* **Objective**
Swap "Select" for "Choose" in the listing below, starting at the line that has "Task: Select Labels under Forms" and stopping after the line that has "Action: pos(49,198)", with everything else unchanged. Please leave the pictures out of your answer.

* **Record list**
*****

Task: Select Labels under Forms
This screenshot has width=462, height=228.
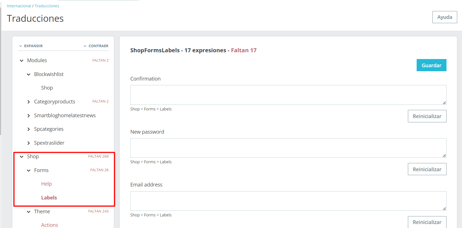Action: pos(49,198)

*****

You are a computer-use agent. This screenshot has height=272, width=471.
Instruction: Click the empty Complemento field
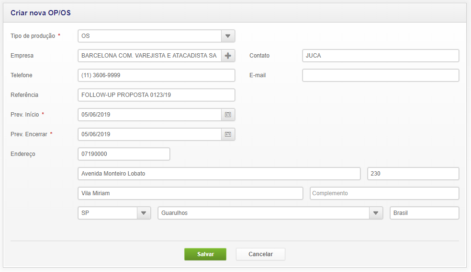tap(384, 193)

*****

* **Response below**
Task: Choose Labels under Forms
This screenshot has width=462, height=228.
Action: pos(49,198)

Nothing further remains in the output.